BEGIN PASSAGE
Friday 7 March 2008

I'll have a tall, skinny decaff fairtrade latte with wings


Isn't it nice when things are simple? Well, perhaps. But it's possible to over simplify. If you send a friend into a coffee shop with the simple instruction to "get me a coffee", what are they going to bring you? Coffee means different things to different people.

I thought about this today when I heard a discussion on the Today Programme about human rights. Now I love the European Charter of Fundamental Rights, because it is so clear and simple. You don't need a law degree to understand it. The Universal Declaration of Human Rights is equally straightforward. Article one of the European Charter states that "Human dignity is inviolable. It must be respected and protected." Simple.
Unfortunately, this simplicity has its downside. When I ask you to bring me a coffee, anticipating a lovely skinny latte, I am going to be disappointed when you interpret "coffee" as meaning a full fat cappuccino with chocolate sprinkles and two sugars. Yeuch. Similarly, when a lawyer reads that a person has "a right to found a family" they interpret that as a right of a prisoner and his middle aged wife to have IVF. It's these and other interpretations of simplicity that lead politicians to call for the UK to withdraw from human rights legislation.

Human rights are also difficult when letting me have my rights will somehow infringe your rights. A man's right not to be a father, say the courts, outweighs his former partner's right to become a mother using their frozen embryos. If the embryos were inside her instead of out then he would have no such right - a man cannot force a woman to have an abortion, although he may have a right to prevent her from having one.

In the recent case of the Tory peer and the nurses Lord Mancroft complained about nurses discussing their private lives across his bed. The hospital in question was not happy. Was Lord Mancroft complaining about the personal lives of nurses, or about the fact that they discussed them over him? Do nurses have a right to have full modern personal lives outside work, or should they be the angels of popular Victorian imagination? Was Lord Mancroft's right to dignity violated by the nurses discussing their private lives around him? Patients and their carers both have rights - and responsibilities.

Essence of Care focuses on the basics of care that patients can expect, privacy and dignity being two of those basics. Age Concern campaigns for dignity for the elderly in care. You'd think that ensuring the elderly retain their dignity would be a simple thing. Simple isn't always easy.
END PASSAGE
*WORK ORDER*
Retype the part of the post on human rights from "In the recent" up to and including "isn't always easy.", keeping every word and punctuation mark unchanged.
BEGIN DATA EXCERPTS
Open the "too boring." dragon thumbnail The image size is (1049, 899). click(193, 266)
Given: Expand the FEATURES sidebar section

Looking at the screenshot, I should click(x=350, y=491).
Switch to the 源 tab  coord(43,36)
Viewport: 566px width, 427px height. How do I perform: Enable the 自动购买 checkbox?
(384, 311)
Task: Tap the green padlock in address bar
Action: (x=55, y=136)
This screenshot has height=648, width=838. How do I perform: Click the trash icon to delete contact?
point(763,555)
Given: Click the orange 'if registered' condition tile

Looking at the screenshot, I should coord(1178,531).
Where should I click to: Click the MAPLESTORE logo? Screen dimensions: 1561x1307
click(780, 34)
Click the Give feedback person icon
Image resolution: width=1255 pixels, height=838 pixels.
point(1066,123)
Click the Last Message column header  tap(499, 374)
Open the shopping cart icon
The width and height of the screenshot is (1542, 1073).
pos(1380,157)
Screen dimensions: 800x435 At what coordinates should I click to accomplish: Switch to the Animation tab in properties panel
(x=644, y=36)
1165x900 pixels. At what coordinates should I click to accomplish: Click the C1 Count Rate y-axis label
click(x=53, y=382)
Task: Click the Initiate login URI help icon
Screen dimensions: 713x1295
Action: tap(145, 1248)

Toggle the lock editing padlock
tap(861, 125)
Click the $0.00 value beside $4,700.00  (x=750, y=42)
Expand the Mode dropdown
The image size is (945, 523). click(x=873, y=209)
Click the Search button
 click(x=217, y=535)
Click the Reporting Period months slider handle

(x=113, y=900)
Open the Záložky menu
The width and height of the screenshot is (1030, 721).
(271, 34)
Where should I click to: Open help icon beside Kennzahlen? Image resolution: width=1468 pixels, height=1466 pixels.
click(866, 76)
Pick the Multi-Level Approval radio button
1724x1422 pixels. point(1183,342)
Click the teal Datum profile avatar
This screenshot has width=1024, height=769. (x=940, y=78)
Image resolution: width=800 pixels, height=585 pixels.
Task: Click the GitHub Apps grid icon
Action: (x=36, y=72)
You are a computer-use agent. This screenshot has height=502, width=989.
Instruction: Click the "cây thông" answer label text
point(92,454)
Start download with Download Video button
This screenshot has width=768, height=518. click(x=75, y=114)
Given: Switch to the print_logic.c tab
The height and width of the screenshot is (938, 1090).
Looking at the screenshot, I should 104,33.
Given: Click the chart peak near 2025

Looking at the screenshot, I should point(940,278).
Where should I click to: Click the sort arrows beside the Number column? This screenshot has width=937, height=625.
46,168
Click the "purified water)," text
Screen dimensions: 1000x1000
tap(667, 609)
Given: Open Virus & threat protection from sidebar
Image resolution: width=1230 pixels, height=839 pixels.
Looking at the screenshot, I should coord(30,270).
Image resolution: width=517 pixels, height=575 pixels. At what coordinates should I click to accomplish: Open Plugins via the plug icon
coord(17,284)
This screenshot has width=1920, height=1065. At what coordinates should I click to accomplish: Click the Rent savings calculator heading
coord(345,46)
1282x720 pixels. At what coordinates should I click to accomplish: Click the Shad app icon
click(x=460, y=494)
END DATA EXCERPTS
*WRITTEN SOLUTION*
In the recent case of the Tory peer and the nurses Lord Mancroft complained about nurses discussing their private lives across his bed. The hospital in question was not happy. Was Lord Mancroft complaining about the personal lives of nurses, or about the fact that they discussed them over him? Do nurses have a right to have full modern personal lives outside work, or should they be the angels of popular Victorian imagination? Was Lord Mancroft's right to dignity violated by the nurses discussing their private lives around him? Patients and their carers both have rights - and responsibilities.

Essence of Care focuses on the basics of care that patients can expect, privacy and dignity being two of those basics. Age Concern campaigns for dignity for the elderly in care. You'd think that ensuring the elderly retain their dignity would be a simple thing. Simple isn't always easy.